**OBJECTIF DE L'EXERCICE**
Recopiez intégralement, sans rien modifier, l'extrait sur les sept montagnes des Septimontains qui figure ci-dessous.

**EXTRAIT DU TEXTE**
════════
Mais quelles sont donc les sept montagnes des Septimontains ?

En Savoie comme dans d'autres régions de moyenne montagne, le terme montagne désigne un alpage (on parle par exemple de montagne à lait, ou de montagne à viande, selon le type de bétail qu'on y fait paître) : il est donc plus que probable que les sept montagnes du blason de Samoëns, comme celles du gentilé de ses habitants, fassent référence aux alpages qu'utilisaient les Septimontains, plutôt qu'aux sommets qui les environnent (cf. la délibération de 1739 citée plus bas).

Pour les habitants de Samoëns, dont l'élevage était, jusqu'au siècle dernier, la principale activité et la principale ressource, les alpages constituaient des enjeux vitaux. Il est donc naturel qu'ils y aient attaché une importance considérable.
════════
**INFORMATIONS PRÉSENTÉES**

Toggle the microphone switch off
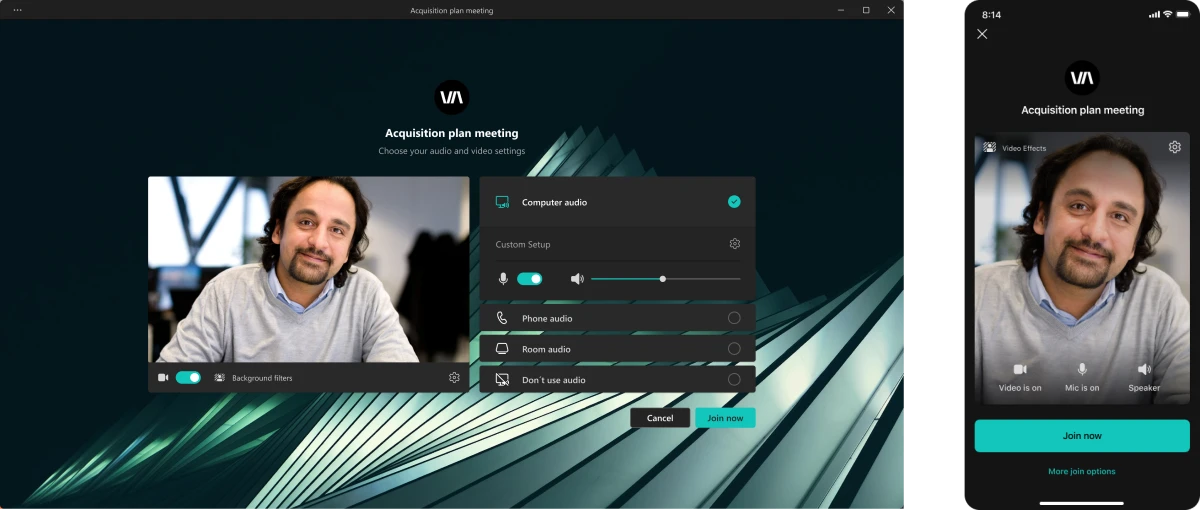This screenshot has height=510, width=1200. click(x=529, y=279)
════════
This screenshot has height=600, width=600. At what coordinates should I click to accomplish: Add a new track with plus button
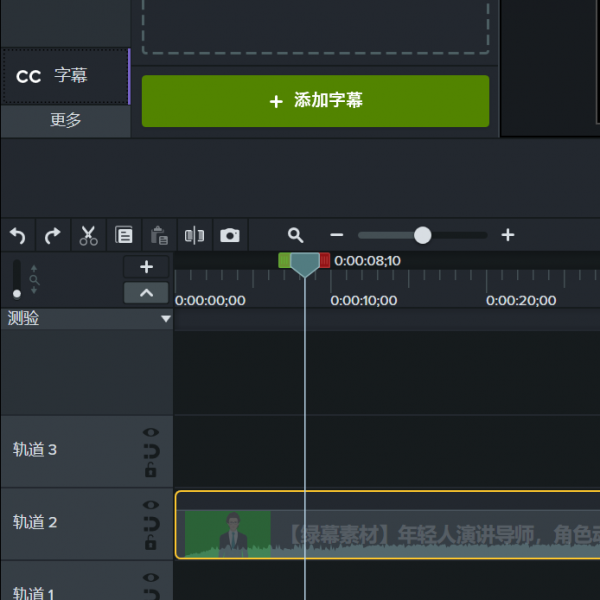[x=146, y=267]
════════
**RÉPONSE À LA CONSIGNE**
Mais quelles sont donc les sept montagnes des Septimontains ?

En Savoie comme dans d'autres régions de moyenne montagne, le terme montagne désigne un alpage (on parle par exemple de montagne à lait, ou de montagne à viande, selon le type de bétail qu'on y fait paître) : il est donc plus que probable que les sept montagnes du blason de Samoëns, comme celles du gentilé de ses habitants, fassent référence aux alpages qu'utilisaient les Septimontains, plutôt qu'aux sommets qui les environnent (cf. la délibération de 1739 citée plus bas).

Pour les habitants de Samoëns, dont l'élevage était, jusqu'au siècle dernier, la principale activité et la principale ressource, les alpages constituaient des enjeux vitaux. Il est donc naturel qu'ils y aient attaché une importance considérable.